__YOUR ASSIGNMENT__.
Return exactly the span of lines in the following data that opens with the line containing "Viewport: 644px width, 352px" and closes with the line containing "Task: Click bold". Include nothing else.

(Saved data entries)
____________________

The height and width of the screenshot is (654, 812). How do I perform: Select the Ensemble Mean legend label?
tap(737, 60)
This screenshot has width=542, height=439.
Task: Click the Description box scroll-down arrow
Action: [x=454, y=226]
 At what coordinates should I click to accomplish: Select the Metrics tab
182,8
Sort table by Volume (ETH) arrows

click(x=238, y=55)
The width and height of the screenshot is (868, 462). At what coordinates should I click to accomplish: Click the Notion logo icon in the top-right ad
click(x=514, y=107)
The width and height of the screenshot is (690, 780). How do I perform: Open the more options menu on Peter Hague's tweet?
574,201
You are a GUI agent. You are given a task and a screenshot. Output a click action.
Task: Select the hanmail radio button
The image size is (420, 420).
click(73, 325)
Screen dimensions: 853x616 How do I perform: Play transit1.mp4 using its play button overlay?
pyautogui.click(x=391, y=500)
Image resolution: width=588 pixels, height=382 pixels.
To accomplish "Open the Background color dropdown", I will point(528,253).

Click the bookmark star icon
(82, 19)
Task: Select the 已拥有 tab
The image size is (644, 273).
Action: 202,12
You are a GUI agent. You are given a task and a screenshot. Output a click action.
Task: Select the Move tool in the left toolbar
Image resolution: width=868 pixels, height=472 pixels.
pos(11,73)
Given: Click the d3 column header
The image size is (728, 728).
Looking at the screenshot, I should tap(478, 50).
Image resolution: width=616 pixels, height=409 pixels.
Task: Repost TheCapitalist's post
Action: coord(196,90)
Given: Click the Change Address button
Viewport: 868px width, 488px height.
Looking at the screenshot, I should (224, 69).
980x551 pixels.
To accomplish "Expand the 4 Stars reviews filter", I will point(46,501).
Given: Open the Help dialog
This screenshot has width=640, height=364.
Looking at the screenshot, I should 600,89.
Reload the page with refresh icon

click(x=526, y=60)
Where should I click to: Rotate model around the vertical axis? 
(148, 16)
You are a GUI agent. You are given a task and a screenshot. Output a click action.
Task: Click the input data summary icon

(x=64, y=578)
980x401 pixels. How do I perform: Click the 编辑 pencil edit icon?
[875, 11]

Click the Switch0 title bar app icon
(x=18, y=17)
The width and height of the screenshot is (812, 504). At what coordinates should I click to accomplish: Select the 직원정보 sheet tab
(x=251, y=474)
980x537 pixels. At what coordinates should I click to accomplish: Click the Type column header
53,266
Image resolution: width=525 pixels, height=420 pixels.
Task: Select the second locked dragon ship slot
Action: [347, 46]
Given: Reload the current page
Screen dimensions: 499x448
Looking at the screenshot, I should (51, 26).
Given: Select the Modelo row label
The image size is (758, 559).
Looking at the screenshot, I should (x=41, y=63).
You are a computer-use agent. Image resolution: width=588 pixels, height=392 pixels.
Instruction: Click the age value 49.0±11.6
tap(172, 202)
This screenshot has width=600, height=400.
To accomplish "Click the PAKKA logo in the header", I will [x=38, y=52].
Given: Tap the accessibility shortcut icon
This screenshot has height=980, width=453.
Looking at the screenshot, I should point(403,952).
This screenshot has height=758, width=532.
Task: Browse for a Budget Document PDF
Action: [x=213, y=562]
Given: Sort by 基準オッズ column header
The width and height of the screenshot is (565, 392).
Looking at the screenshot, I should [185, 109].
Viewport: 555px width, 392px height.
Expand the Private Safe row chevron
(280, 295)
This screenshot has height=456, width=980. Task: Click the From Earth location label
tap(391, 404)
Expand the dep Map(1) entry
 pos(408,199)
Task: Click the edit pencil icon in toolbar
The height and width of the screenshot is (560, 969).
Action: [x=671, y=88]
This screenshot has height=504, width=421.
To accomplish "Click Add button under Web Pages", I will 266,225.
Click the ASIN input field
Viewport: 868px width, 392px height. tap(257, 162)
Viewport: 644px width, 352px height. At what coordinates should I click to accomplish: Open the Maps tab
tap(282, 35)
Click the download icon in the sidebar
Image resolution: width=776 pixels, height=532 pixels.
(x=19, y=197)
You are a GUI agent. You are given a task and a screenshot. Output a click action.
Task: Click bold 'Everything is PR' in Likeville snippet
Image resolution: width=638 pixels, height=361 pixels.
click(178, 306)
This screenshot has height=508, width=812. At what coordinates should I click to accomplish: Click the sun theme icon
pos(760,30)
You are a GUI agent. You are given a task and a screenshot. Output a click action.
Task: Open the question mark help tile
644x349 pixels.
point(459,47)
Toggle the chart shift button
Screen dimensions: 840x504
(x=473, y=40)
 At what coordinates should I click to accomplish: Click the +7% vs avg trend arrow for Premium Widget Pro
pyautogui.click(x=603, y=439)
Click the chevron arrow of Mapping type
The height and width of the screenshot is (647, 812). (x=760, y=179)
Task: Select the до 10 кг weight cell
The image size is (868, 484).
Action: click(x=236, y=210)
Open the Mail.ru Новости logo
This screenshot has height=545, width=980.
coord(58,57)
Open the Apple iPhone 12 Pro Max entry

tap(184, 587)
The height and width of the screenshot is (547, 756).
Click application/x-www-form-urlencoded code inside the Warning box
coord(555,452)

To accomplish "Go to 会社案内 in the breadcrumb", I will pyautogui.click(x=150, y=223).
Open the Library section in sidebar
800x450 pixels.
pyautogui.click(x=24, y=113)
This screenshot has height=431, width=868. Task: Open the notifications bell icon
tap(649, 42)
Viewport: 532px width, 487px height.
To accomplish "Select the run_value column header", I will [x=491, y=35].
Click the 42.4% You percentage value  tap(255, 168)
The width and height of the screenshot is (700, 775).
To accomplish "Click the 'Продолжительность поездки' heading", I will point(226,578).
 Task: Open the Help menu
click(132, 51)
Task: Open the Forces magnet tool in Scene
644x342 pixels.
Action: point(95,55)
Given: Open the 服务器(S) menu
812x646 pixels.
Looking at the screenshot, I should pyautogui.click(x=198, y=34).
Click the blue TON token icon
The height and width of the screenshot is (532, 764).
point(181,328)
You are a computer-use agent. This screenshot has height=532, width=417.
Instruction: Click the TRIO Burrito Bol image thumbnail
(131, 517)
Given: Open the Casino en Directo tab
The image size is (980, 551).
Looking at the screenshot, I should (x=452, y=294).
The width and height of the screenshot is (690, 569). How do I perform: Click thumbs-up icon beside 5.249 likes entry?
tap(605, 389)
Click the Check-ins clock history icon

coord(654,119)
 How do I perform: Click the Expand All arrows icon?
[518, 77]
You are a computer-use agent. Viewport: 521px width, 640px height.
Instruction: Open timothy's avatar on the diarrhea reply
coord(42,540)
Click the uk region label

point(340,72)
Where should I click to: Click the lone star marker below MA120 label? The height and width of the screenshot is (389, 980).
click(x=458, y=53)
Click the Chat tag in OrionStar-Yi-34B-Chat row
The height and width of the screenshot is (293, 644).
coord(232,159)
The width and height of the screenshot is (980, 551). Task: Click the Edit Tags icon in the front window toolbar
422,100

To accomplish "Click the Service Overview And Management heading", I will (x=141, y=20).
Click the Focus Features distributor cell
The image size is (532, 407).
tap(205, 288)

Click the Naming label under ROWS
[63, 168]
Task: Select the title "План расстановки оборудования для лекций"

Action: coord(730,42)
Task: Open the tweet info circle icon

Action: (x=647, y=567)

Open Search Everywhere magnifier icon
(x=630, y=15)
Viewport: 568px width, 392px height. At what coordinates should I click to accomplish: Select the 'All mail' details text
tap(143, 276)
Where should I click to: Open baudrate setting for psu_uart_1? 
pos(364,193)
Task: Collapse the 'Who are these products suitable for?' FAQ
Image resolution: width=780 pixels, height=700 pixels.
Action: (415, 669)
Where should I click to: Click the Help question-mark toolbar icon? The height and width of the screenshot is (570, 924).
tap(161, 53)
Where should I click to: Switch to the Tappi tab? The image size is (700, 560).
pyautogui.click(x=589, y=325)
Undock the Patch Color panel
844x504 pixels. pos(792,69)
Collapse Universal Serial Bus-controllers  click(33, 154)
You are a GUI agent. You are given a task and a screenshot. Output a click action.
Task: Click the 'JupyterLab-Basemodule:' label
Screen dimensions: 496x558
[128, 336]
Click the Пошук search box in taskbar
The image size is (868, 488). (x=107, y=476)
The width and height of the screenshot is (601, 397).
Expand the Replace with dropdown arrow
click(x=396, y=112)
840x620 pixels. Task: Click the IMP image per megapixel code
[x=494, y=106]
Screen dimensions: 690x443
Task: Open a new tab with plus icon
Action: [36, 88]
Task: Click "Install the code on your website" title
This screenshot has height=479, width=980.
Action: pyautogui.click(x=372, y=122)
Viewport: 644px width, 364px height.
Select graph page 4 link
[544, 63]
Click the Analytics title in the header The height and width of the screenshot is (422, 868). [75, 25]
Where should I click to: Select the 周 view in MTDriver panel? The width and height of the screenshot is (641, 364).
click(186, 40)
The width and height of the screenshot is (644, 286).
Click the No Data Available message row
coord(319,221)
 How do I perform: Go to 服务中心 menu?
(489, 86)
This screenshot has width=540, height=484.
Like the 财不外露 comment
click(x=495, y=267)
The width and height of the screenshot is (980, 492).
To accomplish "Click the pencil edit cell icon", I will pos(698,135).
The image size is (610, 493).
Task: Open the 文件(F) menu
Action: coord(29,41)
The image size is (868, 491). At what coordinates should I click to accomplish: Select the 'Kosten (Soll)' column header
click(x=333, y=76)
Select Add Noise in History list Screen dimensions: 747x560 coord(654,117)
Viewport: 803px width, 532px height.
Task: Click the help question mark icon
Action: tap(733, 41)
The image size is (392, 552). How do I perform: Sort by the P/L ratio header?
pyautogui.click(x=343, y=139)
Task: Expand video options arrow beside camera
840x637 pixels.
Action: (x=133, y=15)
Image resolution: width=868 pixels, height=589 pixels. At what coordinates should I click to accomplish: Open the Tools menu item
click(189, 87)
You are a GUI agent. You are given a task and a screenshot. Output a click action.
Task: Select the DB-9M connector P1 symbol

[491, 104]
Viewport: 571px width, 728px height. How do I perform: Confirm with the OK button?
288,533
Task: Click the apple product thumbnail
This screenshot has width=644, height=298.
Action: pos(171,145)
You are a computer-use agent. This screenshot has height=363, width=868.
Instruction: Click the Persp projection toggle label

____________________

__REPLY TO THE EXERCISE__.
Viewport: 644px width, 352px height. At what coordinates should I click to accomplish: Open the Maps tab
tap(282, 35)
Click the download icon in the sidebar
Image resolution: width=776 pixels, height=532 pixels.
(x=19, y=197)
You are a GUI agent. You are given a task and a screenshot. Output a click action.
Task: Click bold 'Everything is PR' in Likeville snippet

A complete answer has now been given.